Song of the Universal

Walt Whitman’s  “Song of the Universal” seems to be arguing that a person’s soul is tied to the earth and the universe. The poem seemed to be free style with no rhyming. The speaker is Whitman or at the very least someone who shares his beliefs and thus his voice. From an eco critical perspective, Whitman finds deep links between the human soul and the earth and nature. He says in lines nine and ten, “ None born but it is born, conceal’d or unconceal’d the seed is waiting.” He seems to be saying that the earth is a home to seeds, which would be souls, waiting to be planted, or born. He continues the theme of soul to earth linkage in line fourteen, “ Yet again, lo! the soul, above all science…” suggesting that while the soul is linked to the earth, it’s a mystical linkage and not a scientific linkage. Whitman has a sublime appreciation for nature and this attitude is reflected in view of the soul to earth relationship. I think he would want his listener to be someone who also appreciates nature and views it in the way he does; the poem makes little to no sense if not. Whitman also plays around with the idea of good and bad in reference to nature.

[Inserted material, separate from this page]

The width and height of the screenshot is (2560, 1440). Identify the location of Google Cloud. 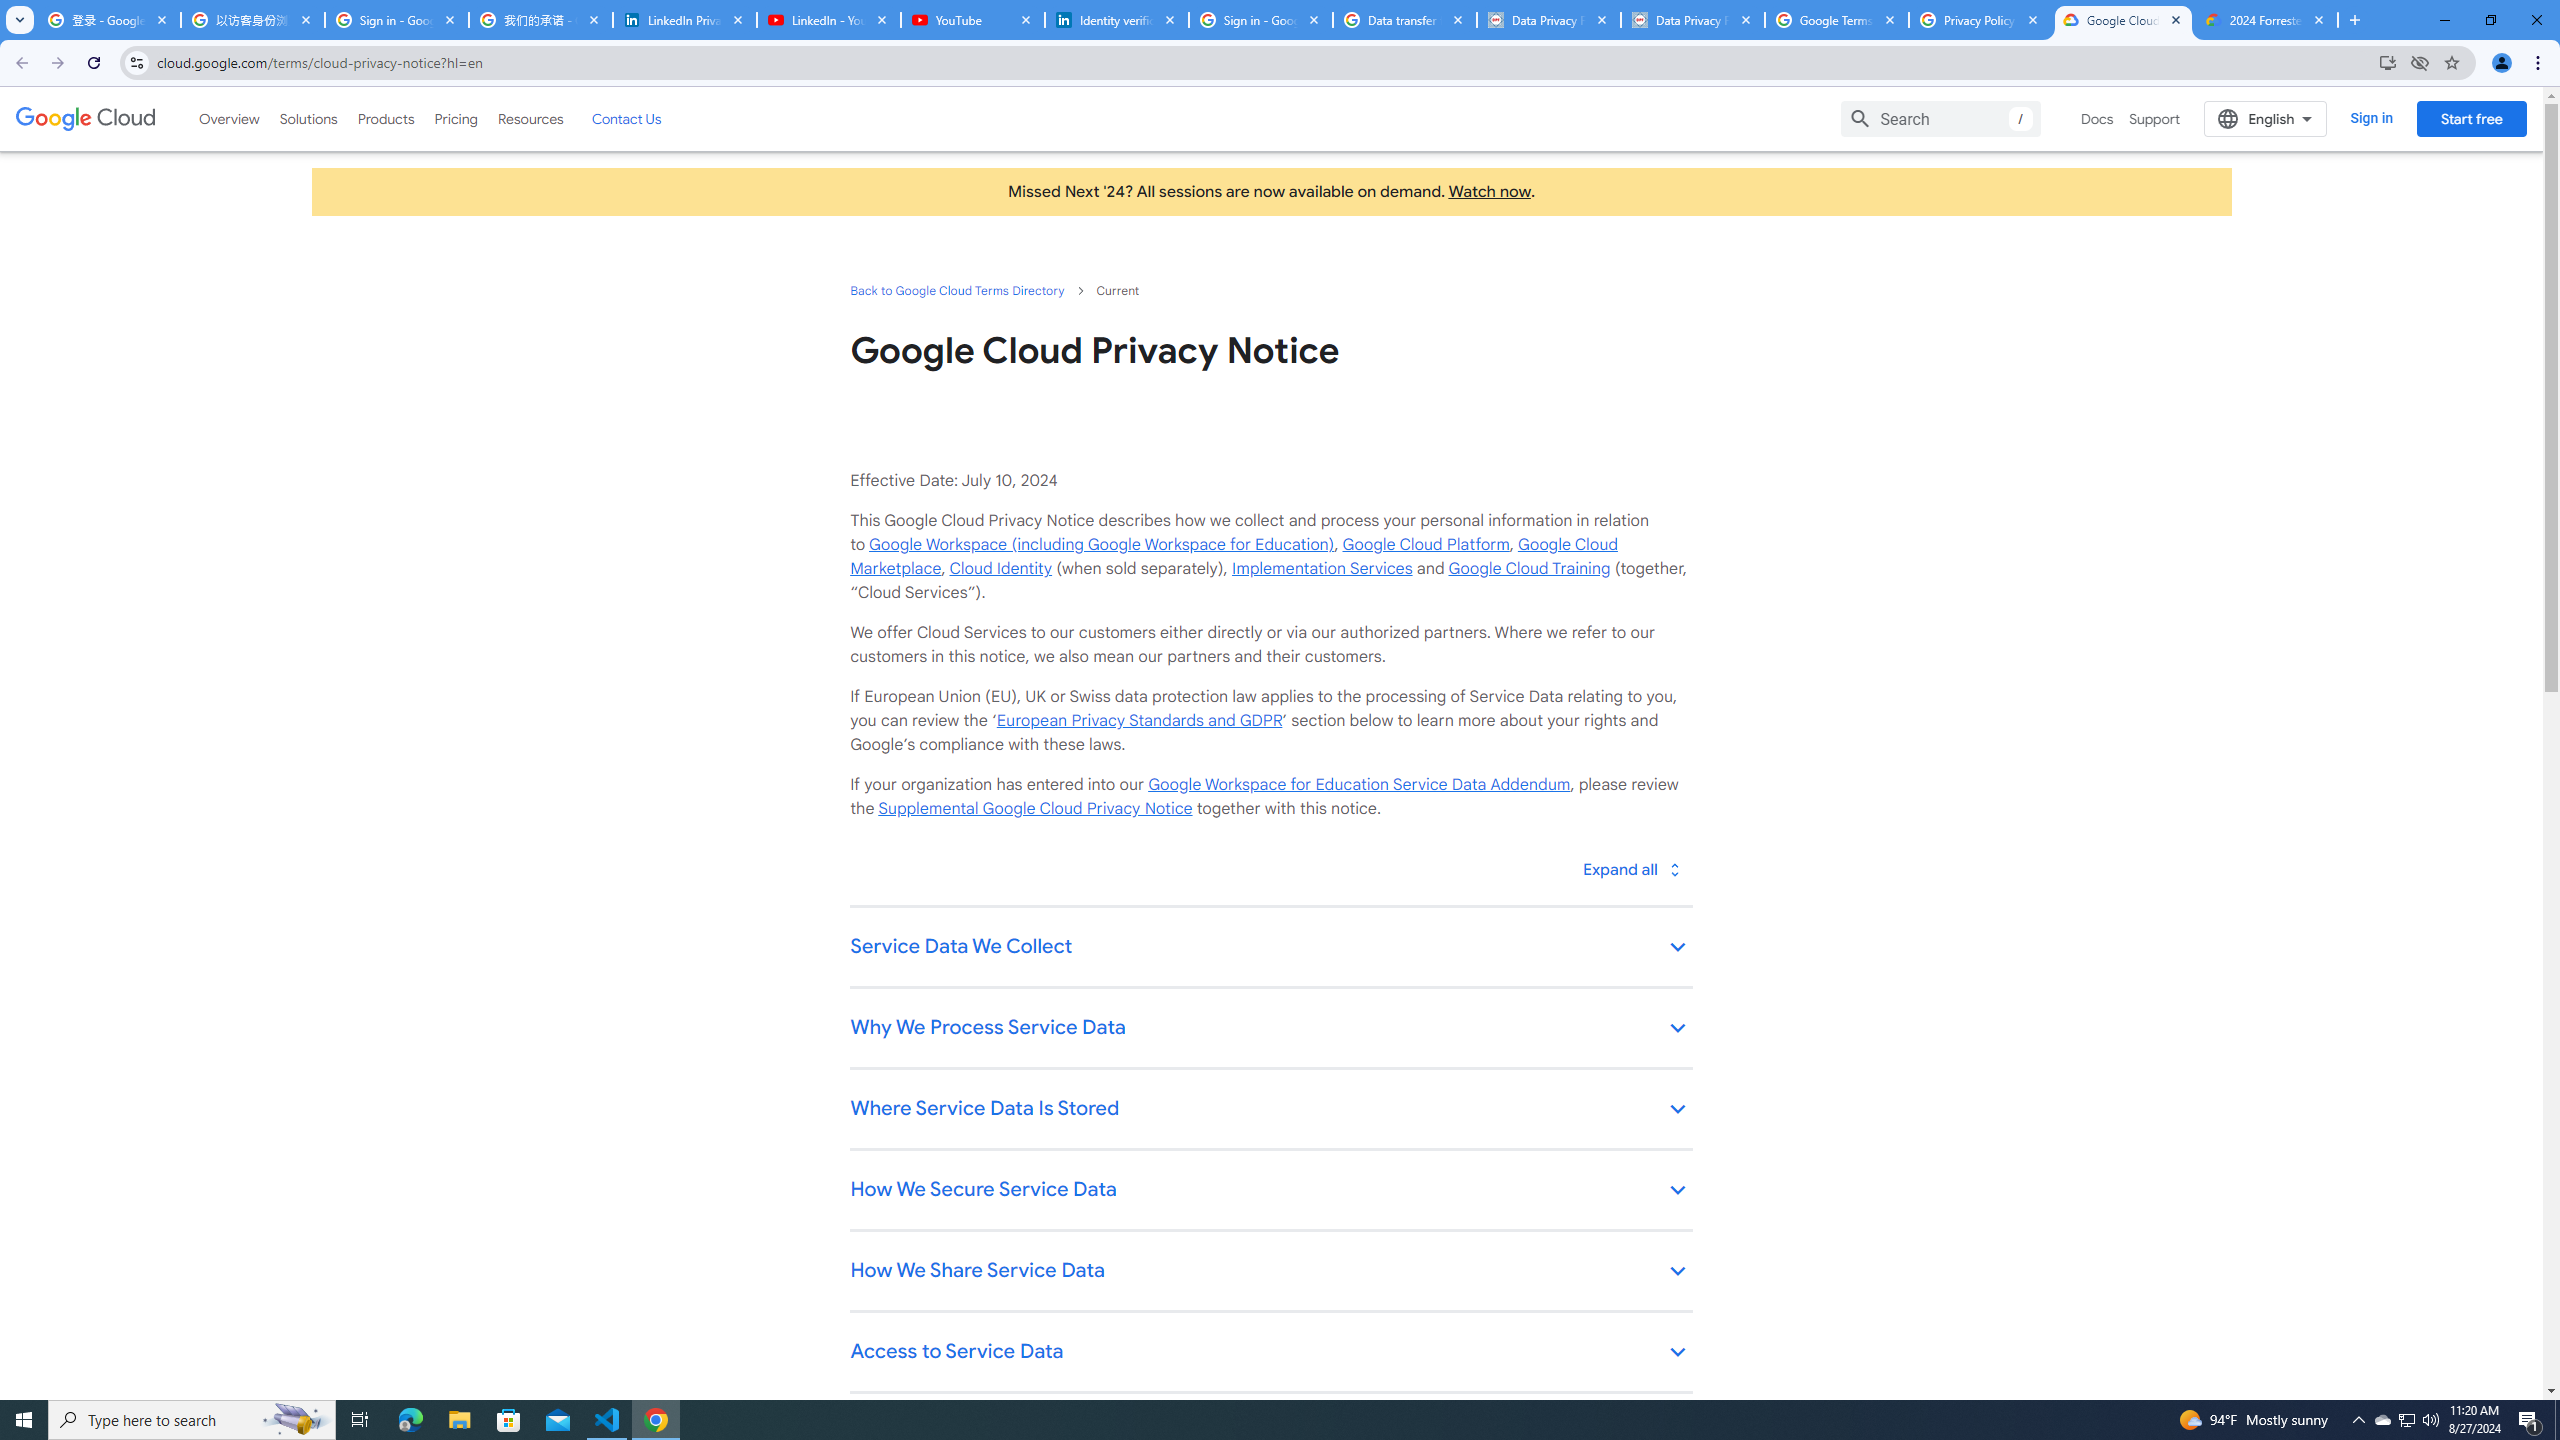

In lines twenty-one through thirty-two he talks about ‘mystic evolution’ and that right is not necessarily good and that bad is not necessarily evil.  This is where I felt Whitman contradicted himself, because in the beginning of the poem he links souls to the earth, but in the third section of the poem he says, “Over the mountain-growths disease and sorrow, an uncaught bird is ever hovering, hovering, high in the purer, happier air.” This alludes to the idea that earth is a place of sorrow and the only way to escape it is to move up toward heaven. The religious/nature theme is also present in this poem, but doesn’t seem to hold as much weight with Whitman as does spirituality.